▶ **Testo della pagina**:
* * * *

Ma è soprattutto la grande stagione della scuola moderna del diritto naturale ad elaborare un corpo teorico capace di supportare le aspirazioni ai diritti individuali, laicizzando e secolarizzando le dottrine della scolastica (vi sono, ad esempio, precisi riferimenti ai diritti naturali-razionali di libertà in Ockham (8) e Francisco de Vitoria (9)). Autori come Grozio o Locke opereranno la saldatura del razionalismo e volontarismo medievali con la concezione politica contrattualistica, che impone l’individualismo alle antiche filosofie del diritto naturale. I diritti umani, che ancora non hanno questo nome, si legano indissolubilmente, in questa fase, alla volontà che il sovrano esprime mediante le norme giuridiche positive. Essi diventano una faccenda che riguarda esclusivamente le leggi e la politica (non più la religione, poiché l’opzione religiosa diventa essa stessa un contenuto, e non già il presupposto, dei diritti umani), l’esito di una volontà negoziale sancita dal contratto sociale. Un oggetto di contrattazione, insomma, fra lo stato e i cittadini.
Nel Settecento la coscienza dei diritti umani acquista la forma di un’astrazione filosofica, si generalizza, s’incorpora in Dichiarazioni (quella francese del 1789) e Costituzioni (quella nordamericana del 1787), diviene carta e inchiostro. È la fase della positivizzazione dei diritti umani, che si farà strada con molti sussulti e disordini sociali nel corso di tutto il secolo successivo, separandosi definitivamente dalla sua matrice giusnaturalistica (che sopravviverà solo in modo residuale).
Nella fase ottocentesca i diritti umani si trasformano, sotto le penne dei giuristi (soprattutto di quelli tedeschi), in “diritto soggettivo”: un’autolimitazione del potere dello stato, il quale cede parte del suo terreno all’individuo. L’originaria dimensione privatistica dei diritti trapassa, in questo modo, al macroindividuo – il Leviathan – personificato dallo stato stesso, sottomettendosi ad una sorta di patto leonino che finirà con il trasferire i diritti in un’orbita pubblicistica e, infine, costituzionalistica. È di questo periodo la socializzazione dei diritti umani, che, come ha scritto Norberto Bobbio, comporterà anche la loro de-universalizzazione, in misura direttamente proporzionale alla loro effettiva concretizzazione (10). I diritti dell’uomo (anzi, del cittadino) si materializzano, infatti, nella legislazione sociale e nelle guarentigie a protezione delle classi più deboli, originate dalla crescente industrializzazione dei processi di produzione dei beni; ma, allo stesso tempo, cessano di essere intesi come un’ascrizione dovuta alla condizione umana in generale (i diritti dell’uomo), cioè universalmente nel tempo e nello spazio – come li avevano intesi i philosophes dell’illuminismo –, precisandosi in tutele particolari regolate dal potere pubblico mediante le leggi.
La parabola dei diritti umani è efficacemente rappresentata sul piano linguistico dalla trasformazione dell’aggettivo qualificativo: da diritti “dell’uomo e del cittadino” essi diventano diritti civili; poi, nel corso del XIX secolo, diritti sociali e politici; si opacizzano nel corso del Novecento, afflitto dai totalitarismi, per ricomparire dopo il Sessantotto come «una sorta di energia che trasforma qualsiasi desiderio dell’uomo in diritto» (Kundera).

* * * *

▶ **Obiettivi**:
**A.** Elenchi tutti gli autori citati per nome nel testo sui diritti umani.
**B.** Nel testo sui diritti umani, in che cosa si trasformano i diritti umani nella fase ottocentesca, sotto le penne dei giuristi?
**C.** Ricopi dal testo sui diritti umani il passo che va da "Nel Settecento la" fino a "in modo residuale).".

▶ **Estratto della fonte**:
* * * *

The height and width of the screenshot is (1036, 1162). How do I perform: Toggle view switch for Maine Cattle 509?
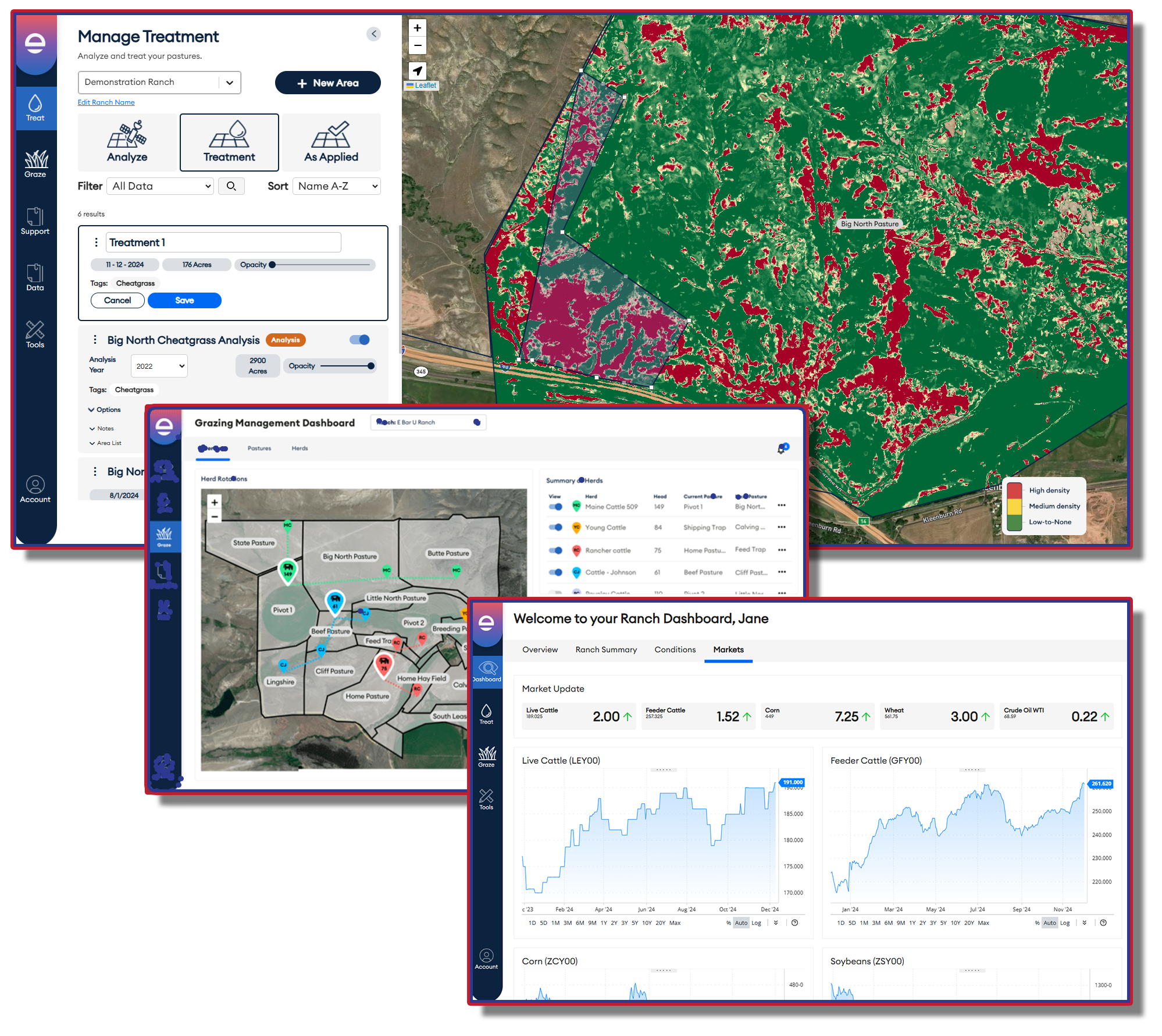[x=555, y=507]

* * * *

▶ **Soluzioni degli esercizi**:
**A.** Ockham, Francisco de Vitoria, Grozio, Locke, Norberto Bobbio, Kundera

**B.** In "diritto soggettivo".

**C.**
Nel Settecento la coscienza dei diritti umani acquista la forma di un’astrazione filosofica, si generalizza, s’incorpora in Dichiarazioni (quella francese del 1789) e Costituzioni (quella nordamericana del 1787), diviene carta e inchiostro. È la fase della positivizzazione dei diritti umani, che si farà strada con molti sussulti e disordini sociali nel corso di tutto il secolo successivo, separandosi definitivamente dalla sua matrice giusnaturalistica (che sopravviverà solo in modo residuale).